In a next step 520, the output is compared with the output corresponding to those inputs received from the training dataset. The loss function is calculated by comparing these two and calculating loss. In a next step 522, based on a minimum loss, the gradients are calculated and weights in each layer are updated such that predicted value comes close to the training dataset value that is defined as backward propagation. In a next step 524, the flow steps 518, 520 and 522 are repeated by the controller until the different inputs and outputs coming from dataset collection module 242 are calculated. In a final step 526, the neural network model is trained by above-mentioned steps for many epochs until the loss is at the minimum level and is acceptable to the user 105.
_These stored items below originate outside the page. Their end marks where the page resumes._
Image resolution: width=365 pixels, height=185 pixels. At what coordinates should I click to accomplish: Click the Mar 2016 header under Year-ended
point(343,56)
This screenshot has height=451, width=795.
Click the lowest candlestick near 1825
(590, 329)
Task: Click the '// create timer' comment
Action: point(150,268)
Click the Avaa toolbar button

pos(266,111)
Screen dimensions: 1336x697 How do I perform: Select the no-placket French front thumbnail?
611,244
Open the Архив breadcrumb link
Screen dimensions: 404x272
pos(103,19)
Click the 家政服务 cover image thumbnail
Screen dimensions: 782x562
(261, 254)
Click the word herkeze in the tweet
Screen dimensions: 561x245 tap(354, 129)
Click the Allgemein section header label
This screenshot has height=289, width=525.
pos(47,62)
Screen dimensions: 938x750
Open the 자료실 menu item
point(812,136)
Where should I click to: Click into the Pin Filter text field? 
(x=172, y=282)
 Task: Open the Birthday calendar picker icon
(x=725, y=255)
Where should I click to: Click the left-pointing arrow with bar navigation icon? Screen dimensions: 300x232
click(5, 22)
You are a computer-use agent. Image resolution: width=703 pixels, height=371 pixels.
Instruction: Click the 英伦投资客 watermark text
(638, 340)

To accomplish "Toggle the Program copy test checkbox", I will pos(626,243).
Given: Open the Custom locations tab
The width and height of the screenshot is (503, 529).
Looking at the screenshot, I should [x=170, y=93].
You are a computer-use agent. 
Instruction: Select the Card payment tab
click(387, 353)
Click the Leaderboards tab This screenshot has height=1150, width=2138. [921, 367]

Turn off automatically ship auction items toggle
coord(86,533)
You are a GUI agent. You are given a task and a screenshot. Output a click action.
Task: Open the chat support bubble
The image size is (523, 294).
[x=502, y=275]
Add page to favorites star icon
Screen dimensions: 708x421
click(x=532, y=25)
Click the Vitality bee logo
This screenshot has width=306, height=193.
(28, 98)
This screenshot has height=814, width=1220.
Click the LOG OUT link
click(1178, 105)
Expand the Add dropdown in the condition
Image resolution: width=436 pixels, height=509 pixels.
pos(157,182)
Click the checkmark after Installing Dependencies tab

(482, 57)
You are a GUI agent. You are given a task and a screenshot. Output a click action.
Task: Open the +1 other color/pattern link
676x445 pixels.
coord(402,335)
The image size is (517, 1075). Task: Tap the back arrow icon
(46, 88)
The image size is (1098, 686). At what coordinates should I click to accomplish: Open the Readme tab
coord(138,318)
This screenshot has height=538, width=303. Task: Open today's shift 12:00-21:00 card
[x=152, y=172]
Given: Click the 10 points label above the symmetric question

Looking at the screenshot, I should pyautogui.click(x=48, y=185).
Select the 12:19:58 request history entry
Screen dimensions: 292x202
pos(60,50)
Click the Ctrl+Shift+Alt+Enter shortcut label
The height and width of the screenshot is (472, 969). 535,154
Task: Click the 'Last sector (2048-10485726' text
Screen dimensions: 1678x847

The system 100 advantageously, help users to make an informed choice while online shopping for apparels, users will be aware of how the apparel fits on his\her body and how various colours and designs look on him\her. The system 100 advantageously, assists cloth vendors in lowering the amount of order returns they frequently encounter. The system 100 advantageously, buyers may view the clothes on themselves without physically visiting the store. The system 100 advantageously, save time by trying clothing on virtually at home and placing your order whenever you’re ready.

The foregoing description of specific embodiments of the present invention has been presented for purposes of illustration and description. They are not intended to be exhaustive or to limit the present invention to the precise forms disclosed, and obviously many modifications and variations are possible in light of the above teaching.

The embodiments were chosen and described In order to best explain the principles of the present invention and its practical application, to thereby enable others, skilled in the art to best utilize the present invention and various embodiments with various modifications as are suited to the particular use contemplated.

It is understood that various omission and substitutions of equivalents are contemplated as circumstance may suggest or render expedient, but such are intended to cover the application or implementation without departing from the scope of the present invention.